Medicinal plants are the richest bio-resource of drugs for traditional systems of medicine, modern medicine, nutraceuticals, food supplements, folk medicines, pharmaceutical intermediates and chemical entities for synthetic drugs. In the present study aimed to find out the phytochemicals present in the various solvent leaf extracts of Ocimum canum Sims and all the fractions of O. canum demonstrated H-donor activity. The highest DPPH radical scavenging activity was detected in chloroform fraction (IC50 0.145mg/ml), followed by ethyl acetate, pet-ether and residual fractions (IC50 0.164, 0.29 and 0.6mg/ml respectively).

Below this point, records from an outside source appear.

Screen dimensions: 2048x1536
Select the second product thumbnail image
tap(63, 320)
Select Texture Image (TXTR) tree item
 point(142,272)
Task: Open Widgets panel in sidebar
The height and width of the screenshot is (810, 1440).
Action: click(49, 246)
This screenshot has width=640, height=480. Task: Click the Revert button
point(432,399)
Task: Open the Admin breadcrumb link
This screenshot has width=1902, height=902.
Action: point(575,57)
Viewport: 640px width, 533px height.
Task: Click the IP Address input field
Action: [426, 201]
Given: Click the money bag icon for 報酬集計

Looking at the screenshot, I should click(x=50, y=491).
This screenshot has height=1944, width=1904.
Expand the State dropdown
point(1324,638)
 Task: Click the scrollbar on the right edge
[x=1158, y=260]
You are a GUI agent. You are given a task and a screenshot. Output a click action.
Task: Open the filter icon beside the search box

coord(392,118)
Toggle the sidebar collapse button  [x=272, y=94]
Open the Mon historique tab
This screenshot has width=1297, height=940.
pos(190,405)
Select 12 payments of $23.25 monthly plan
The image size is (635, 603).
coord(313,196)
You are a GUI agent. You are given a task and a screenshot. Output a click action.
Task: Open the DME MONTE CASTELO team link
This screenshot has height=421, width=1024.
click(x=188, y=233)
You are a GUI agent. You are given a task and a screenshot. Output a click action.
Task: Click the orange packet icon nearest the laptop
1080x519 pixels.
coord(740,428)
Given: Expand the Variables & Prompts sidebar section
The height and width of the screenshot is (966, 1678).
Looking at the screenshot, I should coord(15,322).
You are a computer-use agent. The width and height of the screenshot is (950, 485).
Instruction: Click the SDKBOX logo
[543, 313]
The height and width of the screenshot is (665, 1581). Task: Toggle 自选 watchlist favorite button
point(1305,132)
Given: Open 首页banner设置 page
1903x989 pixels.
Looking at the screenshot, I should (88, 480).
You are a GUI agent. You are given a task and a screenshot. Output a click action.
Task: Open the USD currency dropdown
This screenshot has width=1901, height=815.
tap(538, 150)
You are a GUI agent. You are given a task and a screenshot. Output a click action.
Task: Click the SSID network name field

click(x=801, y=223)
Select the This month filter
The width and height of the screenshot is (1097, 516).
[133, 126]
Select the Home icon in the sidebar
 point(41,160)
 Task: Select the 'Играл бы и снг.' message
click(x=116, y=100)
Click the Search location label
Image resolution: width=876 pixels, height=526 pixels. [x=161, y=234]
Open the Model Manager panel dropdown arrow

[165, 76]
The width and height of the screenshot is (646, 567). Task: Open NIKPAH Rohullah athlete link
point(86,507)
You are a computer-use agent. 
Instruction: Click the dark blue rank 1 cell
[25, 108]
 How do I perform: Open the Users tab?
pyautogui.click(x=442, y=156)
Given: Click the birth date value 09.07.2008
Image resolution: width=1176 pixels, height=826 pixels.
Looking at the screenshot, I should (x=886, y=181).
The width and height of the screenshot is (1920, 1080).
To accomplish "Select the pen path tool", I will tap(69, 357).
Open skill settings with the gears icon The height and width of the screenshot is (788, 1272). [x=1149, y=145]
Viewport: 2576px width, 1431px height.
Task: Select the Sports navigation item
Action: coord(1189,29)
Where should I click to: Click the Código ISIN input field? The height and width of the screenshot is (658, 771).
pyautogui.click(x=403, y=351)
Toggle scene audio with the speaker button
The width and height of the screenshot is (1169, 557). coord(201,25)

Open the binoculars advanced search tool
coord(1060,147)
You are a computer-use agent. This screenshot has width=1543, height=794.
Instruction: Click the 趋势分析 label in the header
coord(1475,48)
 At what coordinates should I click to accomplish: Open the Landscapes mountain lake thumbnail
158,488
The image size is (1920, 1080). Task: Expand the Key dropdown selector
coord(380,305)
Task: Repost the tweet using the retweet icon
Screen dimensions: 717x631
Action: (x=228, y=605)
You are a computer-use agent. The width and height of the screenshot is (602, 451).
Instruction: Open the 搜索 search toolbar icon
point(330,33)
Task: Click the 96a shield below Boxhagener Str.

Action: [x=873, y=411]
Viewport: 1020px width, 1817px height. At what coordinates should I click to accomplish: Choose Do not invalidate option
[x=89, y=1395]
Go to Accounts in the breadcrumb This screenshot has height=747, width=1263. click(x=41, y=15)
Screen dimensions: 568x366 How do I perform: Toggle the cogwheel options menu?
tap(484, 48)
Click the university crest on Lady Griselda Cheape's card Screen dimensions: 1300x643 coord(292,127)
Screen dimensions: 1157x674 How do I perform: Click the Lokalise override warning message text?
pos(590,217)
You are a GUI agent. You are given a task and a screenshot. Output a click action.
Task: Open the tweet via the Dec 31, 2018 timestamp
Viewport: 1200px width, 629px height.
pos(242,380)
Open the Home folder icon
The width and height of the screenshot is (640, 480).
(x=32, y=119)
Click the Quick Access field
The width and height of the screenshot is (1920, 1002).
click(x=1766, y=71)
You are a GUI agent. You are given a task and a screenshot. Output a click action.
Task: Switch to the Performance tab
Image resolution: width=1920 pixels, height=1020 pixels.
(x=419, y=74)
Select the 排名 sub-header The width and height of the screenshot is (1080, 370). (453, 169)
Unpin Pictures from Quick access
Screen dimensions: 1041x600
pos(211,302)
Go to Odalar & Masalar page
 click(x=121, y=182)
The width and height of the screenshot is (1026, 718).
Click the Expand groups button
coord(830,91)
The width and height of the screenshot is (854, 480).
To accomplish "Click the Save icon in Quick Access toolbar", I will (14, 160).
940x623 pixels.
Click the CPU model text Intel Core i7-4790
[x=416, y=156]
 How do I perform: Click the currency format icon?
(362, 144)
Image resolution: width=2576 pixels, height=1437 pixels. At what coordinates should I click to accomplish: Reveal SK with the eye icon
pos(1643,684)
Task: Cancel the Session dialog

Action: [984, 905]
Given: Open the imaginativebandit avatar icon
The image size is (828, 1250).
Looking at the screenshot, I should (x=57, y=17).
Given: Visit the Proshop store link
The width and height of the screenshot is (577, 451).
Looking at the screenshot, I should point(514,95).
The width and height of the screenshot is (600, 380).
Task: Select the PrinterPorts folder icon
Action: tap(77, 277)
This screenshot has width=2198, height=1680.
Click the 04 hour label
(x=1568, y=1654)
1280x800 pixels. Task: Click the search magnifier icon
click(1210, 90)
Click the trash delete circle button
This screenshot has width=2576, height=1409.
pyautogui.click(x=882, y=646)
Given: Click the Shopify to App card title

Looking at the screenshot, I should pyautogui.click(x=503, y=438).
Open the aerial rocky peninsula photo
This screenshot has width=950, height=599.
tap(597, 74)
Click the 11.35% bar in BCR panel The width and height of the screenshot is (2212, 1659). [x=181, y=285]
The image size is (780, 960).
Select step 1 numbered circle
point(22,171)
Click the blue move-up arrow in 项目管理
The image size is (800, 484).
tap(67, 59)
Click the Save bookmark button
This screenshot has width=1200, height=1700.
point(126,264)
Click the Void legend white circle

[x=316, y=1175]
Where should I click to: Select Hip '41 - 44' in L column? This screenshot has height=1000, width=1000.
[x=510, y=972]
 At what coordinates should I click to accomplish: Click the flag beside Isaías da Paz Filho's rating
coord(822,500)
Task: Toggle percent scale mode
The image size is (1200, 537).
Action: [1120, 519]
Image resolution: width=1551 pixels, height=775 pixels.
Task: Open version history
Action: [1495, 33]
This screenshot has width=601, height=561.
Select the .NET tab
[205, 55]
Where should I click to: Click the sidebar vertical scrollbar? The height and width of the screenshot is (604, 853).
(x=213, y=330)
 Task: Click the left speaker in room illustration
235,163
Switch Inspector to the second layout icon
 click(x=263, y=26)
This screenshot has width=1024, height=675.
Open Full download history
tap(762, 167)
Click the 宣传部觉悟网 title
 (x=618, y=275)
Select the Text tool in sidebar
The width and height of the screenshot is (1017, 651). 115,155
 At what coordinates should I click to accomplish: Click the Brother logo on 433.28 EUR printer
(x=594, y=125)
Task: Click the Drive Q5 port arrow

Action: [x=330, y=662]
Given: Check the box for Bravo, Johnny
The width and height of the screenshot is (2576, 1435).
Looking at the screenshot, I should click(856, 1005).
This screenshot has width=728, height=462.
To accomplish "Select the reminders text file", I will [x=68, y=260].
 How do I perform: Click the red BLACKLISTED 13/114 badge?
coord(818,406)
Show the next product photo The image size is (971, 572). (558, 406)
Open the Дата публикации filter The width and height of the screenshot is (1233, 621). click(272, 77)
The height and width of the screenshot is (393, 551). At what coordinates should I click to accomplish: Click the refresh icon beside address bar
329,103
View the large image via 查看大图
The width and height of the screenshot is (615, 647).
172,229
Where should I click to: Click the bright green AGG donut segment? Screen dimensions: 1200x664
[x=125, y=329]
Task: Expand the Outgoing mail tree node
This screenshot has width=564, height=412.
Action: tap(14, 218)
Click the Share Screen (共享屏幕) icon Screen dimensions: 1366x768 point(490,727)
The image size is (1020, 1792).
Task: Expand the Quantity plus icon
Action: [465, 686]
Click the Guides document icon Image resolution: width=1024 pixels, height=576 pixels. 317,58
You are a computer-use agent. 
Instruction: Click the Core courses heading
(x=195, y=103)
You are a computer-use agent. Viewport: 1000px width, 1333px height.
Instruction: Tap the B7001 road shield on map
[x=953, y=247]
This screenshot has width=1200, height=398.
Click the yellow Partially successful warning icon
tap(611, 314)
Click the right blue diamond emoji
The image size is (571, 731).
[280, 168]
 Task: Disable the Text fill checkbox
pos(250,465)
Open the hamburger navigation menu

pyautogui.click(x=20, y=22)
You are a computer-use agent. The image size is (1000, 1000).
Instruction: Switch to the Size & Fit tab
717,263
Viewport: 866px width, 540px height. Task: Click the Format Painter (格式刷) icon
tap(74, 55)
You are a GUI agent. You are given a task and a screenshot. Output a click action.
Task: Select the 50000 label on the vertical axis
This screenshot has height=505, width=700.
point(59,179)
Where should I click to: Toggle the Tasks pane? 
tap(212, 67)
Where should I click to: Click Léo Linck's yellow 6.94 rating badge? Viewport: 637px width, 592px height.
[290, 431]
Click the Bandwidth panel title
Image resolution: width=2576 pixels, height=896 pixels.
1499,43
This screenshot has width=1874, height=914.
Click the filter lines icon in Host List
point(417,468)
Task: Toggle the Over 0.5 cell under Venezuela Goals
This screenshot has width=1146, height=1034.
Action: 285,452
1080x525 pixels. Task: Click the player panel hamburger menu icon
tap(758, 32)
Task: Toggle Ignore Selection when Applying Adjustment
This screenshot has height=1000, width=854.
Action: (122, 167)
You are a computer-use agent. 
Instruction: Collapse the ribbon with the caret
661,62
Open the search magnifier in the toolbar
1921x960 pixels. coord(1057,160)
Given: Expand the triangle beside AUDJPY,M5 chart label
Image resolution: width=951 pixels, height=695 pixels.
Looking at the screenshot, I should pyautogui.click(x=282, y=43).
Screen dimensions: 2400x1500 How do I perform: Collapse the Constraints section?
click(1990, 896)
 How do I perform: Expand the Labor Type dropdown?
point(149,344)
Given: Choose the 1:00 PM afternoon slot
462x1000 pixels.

The residual fraction of O. canum showed the highest reducing ability (absorbance 0.620) than all the other fractions tested. The scavenging activity of the pet-ether fraction (IC50 0.141mg/ml) was higher than that of quercetin (0.308mg/ml). The residual, chloroform and ethyl acetate fractions also showed significant scavenging activities (IC50 of RF, CF and EAF were 0.125, 0.186 and 0.232mg/ml respectively) when compared to the standard. The chloroform fraction showed strong nitric oxide scavenging activity (IC50 0.183mg/ml) and that of standard curcumin was 0.078mg/ml. The total antioxidant activity of the fractions of O. canum was determined by the thiocyanate method and compared with the standard, a-tocopherol. The phosphomolybdate method is quantitative, since the total antioxidant capacity is expressed as α-tocopherol equivalents. Among the fractions tested, the chloroform fraction showed the highest ferrous ion chelating ability (IC50 0.276mg/ml). Moreover, total phenolics concentration equivalents to gallic acid was found in the range of 59.50 to 109.0mg/g of plant extracts, which correlated with antioxidant activity. The findings indicated promising antioxidant activity of crude extracts of the above plants and needs further exploration for their effective use in both modern and traditional system of medicines.